Traditional gas flame and resistance heating systems are often impractical where higher temperatures are specified. They are not only too slow to meet the cycle times demanded by the industry, but also the heating is too inaccurate and lacks uniformity around the full circumference and bandwidth of the weld joint.
The benefits of the induction heating system are:
- Much faster temperature rise than gas or resistance heating
- Variable control over temperature/time parameters
- Accurate, uniform heating over a controlled bandwidth and around the full pipe circumference
- Fast, accurate, reliable and cost-effective
- Minimal damage (if any) to factory coating
- Designed with the lay contractor in mind
- Equipment is robust and reliable
- Simple, lightweight, user-friendly equipment operation
- Induction heat is 'direct into metal'
- No deleterious surface residues are produced
- No naked flames or exposed elements
- Heat is localised
- Temperature measurements stay within specification
- Does away with the need to set aside a large storage area for gas
- Unlike gas heating, the induction system is not impaired by very low ambient temperatures
Pipeline Induction Heat's pre-weld induction heating systems have been designed for both onshore and offshore field operation, at mainline / front end or double jointing locations. Originally engineered for use on large diameter heavy wall pipes, in association with automatic welding systems, induction pre-heat is equally useful where manual stick-welding is being employed during cold weather conditions.

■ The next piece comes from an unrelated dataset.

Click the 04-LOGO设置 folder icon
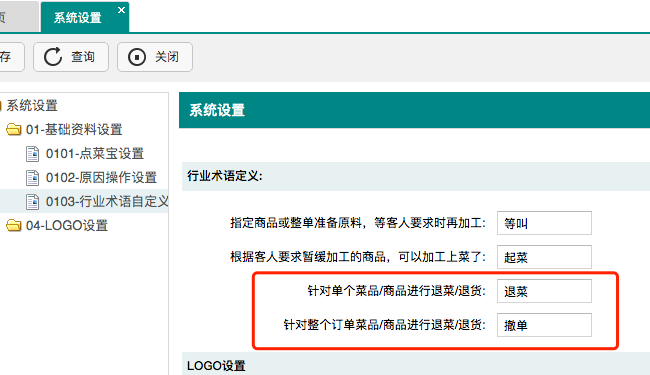This screenshot has height=375, width=650. [14, 225]
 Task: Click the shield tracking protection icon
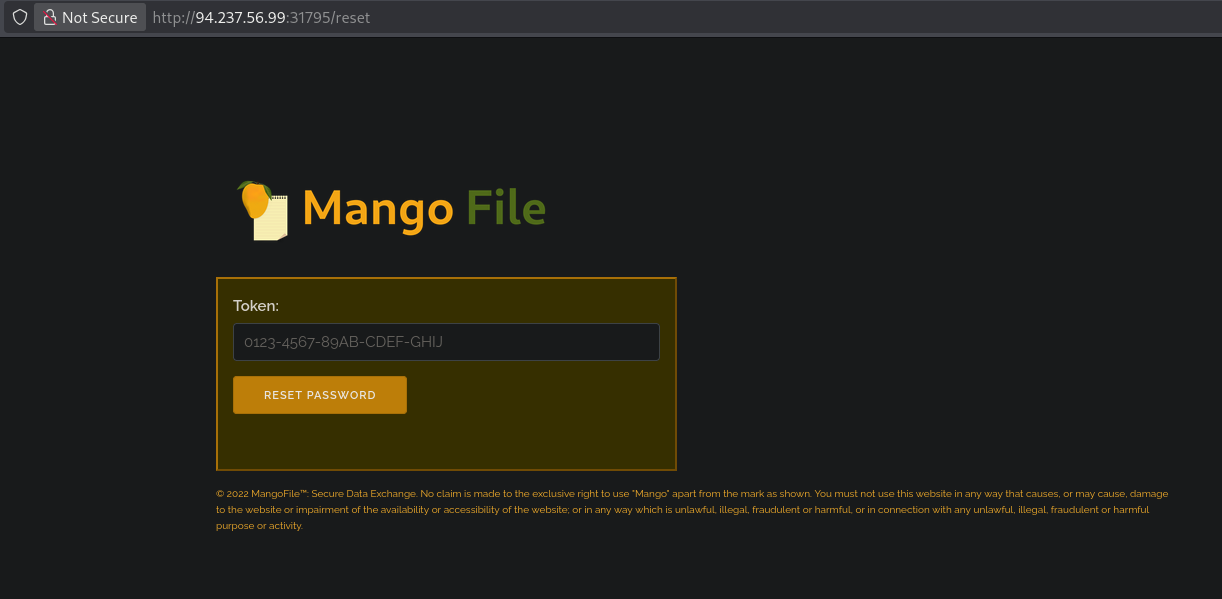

In certain circumstances, particularly for offshore fast production pipe lay using automatic welding systems, unexpected delays can disrupt the welding process on the lay barge firing-line.
These 'hold-ups' can lead to degradation of the partially welded joint, which may require further filling before it is fully completed. To prevent degradation and embrittlement of the weld, which could lead to a negative NDT / X-ray result down line, PIH have designed a re-heat induction heating system. This consists of a hinged coil designed to pass heat into the localised area of the weld margin only.
As an integral part of many modern pipeline welding specifications Interpass Heating is performed at a number of welding stations, in order to prevent stresses building up in the weld metal, which would otherwise necessitate a post-weld stress relieving (annealing) cycle.
For offshore operations, hinged Interpass/Re-Heat induction heating coils are suspended by air hoists from a monorail which runs overhead to the welding stations, either at the mainline or double joint areas. When required, the coil can be rapidly located around the partly welded field joint. The coil is immediately energised and the joint temperature boosted to a level which complies with the welding specification, thus overcoming any hardness or minimum heat requirements at the next welding station.
Our Interpass/Re-Heat systems are generally offered as an 'extra', when a client selects to utilise PIH induction pre-heat systems.
Post Weld Heat Treatment
PIH's post-weld induction heating system is intended for lay barge operation, for diameters ranging from 6" to 72", with no limit on wall thickness. Temperature ranges are typically 0 to 650°C.
The purpose of induction post-heating is to provide a rapid, accurate heating cycle, to stress-relieve (anneal) a recently welded pipe joint. This is typically required following specialist automatic welding of very heavy wall pipe, which can result in embrittlement of the weld metal, leading to unacceptable 'hardness values'. To overcome this problem, the weld area must be subjected to a pre-calculated heat treatment programme, within the fast laybarge welding production cycle.